You can find the full list of supported servers here.

After this step:
Neovim now knows:

  • Which LSP servers to install
  • Where to find them (via Mason)
  • That these servers are available for connection

But we still haven’t actually hooked up Neovim to the servers. That’s what we’ll handle next using nvim-lspconfig.

Step 4: Connect to LSP Servers with nvim-lspconfig

So far, we've told Mason which language servers to install and manage. But installing the servers is only half of the setup — we still need to tell Neovim how to connect to each server and actually start using them.

That's exactly what nvim-lspconfig is for.

What is nvim-lspconfig?

nvim-lspconfig is the official plugin maintained by the Neovim team that provides easy configurations for connecting to LSP servers.
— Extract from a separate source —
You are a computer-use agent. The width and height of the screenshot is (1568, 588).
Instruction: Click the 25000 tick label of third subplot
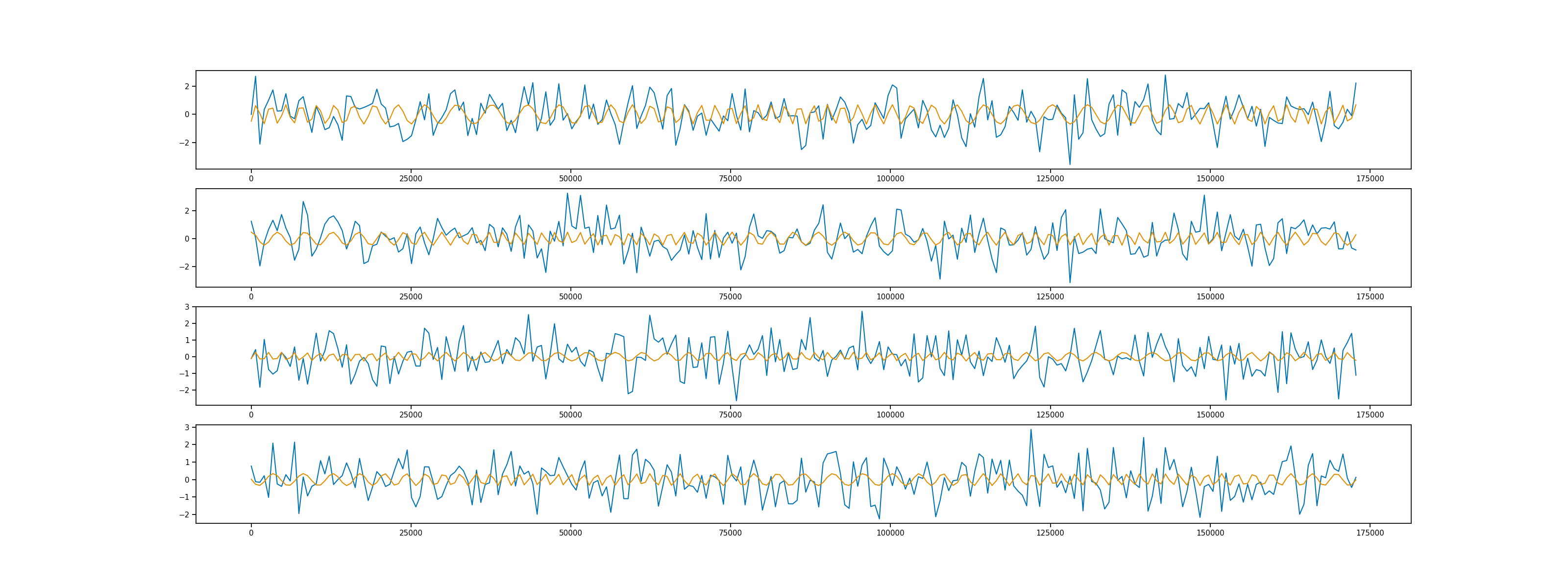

Each language server needs to be started with some settings, and this plugin handles the boilerplate for you.

In short, it’s the final link in the chain:

  • Mason installs the servers
  • mason-lspconfig tells us which ones we want
  • nvim-lspconfig starts them and connects them to Neovim

Without this, the servers would be installed on your system, but Neovim wouldn’t use them.

Add this to your lsp-config.lua:

{
  "neovim/nvim-lspconfig",
  config = function()
    local lspconfig = require("lspconfig")

    lspconfig.lua_ls.setup({})
    lspconfig.rust_analyzer.setup({})
    lspconfig.clangd.setup({})
    lspconfig.eslint.setup({})
    lspconfig.rome.setup({})
    lspconfig.pyre.setup({})
  end
}

This code:

  • Loads the lspconfig module
  • Calls .setup({}) for each installed server
  • Initializes each language server so it attaches to your files when you open them

You can customize the {} part for each server to pass in specific settings, root directories, or formatting options — but keeping it empty works as a good starting point.

How to Check if It's Working

Once you've saved your config and restarted Neovim, open a file in one of the supported languages (like .lua, .py, or .rs), and run:

:LspInfo

This will show you:

  • Which servers are currently installed
  • Which ones are attached to your current buffer
  • Whether your LSP setup is working properly

You should also see things like:

  • Function names and types on hover
  • Inline diagnostics under problematic code
  • Completion suggestions from the language server

At this point, you're connected — LSP is up and running.

(Optional) Telescope UI for Code Actions

Create telescope.lua under lua/plugins/:

return {
  {
    'nvim-telescope/telescope.nvim', tag = '0.1.8',
    dependencies = { 'nvim-lua/plenary.nvim' },
    config = function()
      local builtin = require("telescope.builtin")
      vim.keymap.set('n', '<C-p>', builtin.find_files, {})
      vim.keymap.set('n', '<leader>fg', builtin.live_grep, {})
    end
  },
  {
    'nvim-telescope/telescope-ui-select.nvim',
    config = function()
      require("telescope").setup {
        extensions = {
          ["ui-select"] = {
            require("telescope.themes").get_dropdown {}
          }
        }
      }
      require("telescope").load_extension("ui-select")
    end
  }
}

Explanation:

  • telescope-ui-select replaces boring vim selection prompts with Telescope dropdowns.
  • Now when you press <space>ca, you'll get a clean dropdown for code actions.

Result

With this setup:

  • LSP servers are installed automatically.
  • Neovim is connected to the servers and offers full IDE functionality.
  • Keymaps work out-of-the-box when a server is active.
  • Code actions look great thanks to Telescope.

It’s minimal, modular, and fully powered by lazy.nvim.